St George Bank is offering business borrowers up to $50,000 to switch from rival lenders in a bid to lift its presence in the corporate lending market.
St George, a subsidiary of the Westpac Banking Corporation, will pay back as much as 0.5% of the size of a loan to customers who switch their business to the bank, up to a maximum of $50,000.
The offer, valid until July 31, follows on from the latest tactics of other lenders, which have attempted to poach each other’s customers with cash incentives, as competition for borrowers heats up.
A spokesperson for St George says when customers look to switch lenders, cost is one of the major impediments.
“Realistically at that $50,000 level, you are talking about larger corporate customers, but the switching opportunity is available to small and medium enterprises as well,” the spokesperson says.
St George is also attempting to reignite its home loan business by extending the timeframe of interest rate discounts. It is offering a 1% discount on mortgage interest rates to new borrowers for the first year of their loan.
It will also pay $700 to anyone who switches from another lender, extending the offer until the end of April.
St George has a history of targeting business lending towards the commercial property market, which suffered setbacks in the wake of the global financial crisis.
But the bank has retreated from the sector, lending $600 million less for commercial property-related deals in the first quarter of 2011.
The pullback is part of a plan to diversify St George’s business loan portfolio, with the bank looking to lift its presence in areas such as leisure and hospitality, manufacturing and health.
The latest figures from the Reserve Bank of Australia show the volume of lending to corporate Australia fell 0.1% in January and 2.4% over the past 12 months.
The St George spokesperson says competition for customers is intensifying as a result.

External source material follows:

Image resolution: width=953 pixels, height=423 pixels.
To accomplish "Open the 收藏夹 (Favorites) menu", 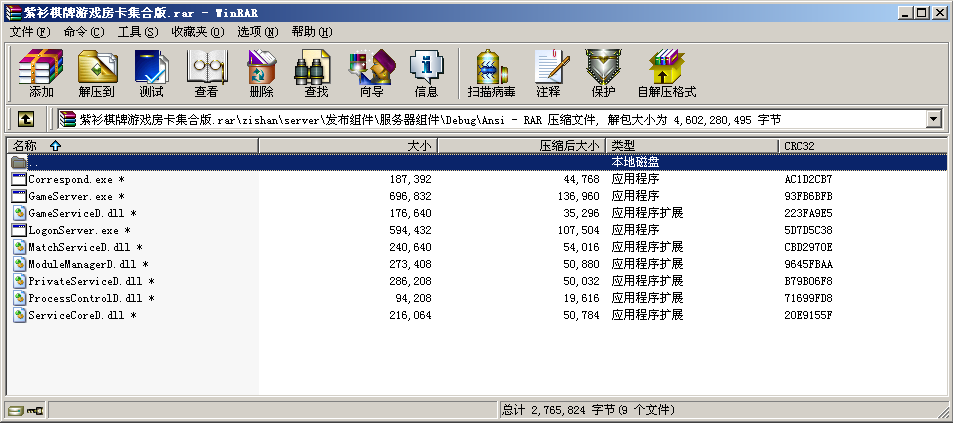I will click(196, 32).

“Competition, whether it is in the home loan market, deposits or business lending, is as strong as it has ever been,” he says.
“Post-GFC, we are in a lower credit growth environment. To win business at the moment, you need to really fight harder for it and when there is low credit growth, you have to take customers from competitors.”
The latest DBM Business Financial Services Monitor shows the customers of smaller lenders are more satisfied than those who bank with one of the major four.
DBM managing director Dhruba Gupta says the gap is growing, with regard to customer satisfaction levels among small banks and big banks, partly because the former are seen to be more accessible.
“This suggests that a locally-focused brand – providing it can offer all the same things as a big bank – has an increasingly large role to play [in the lending market],” he says.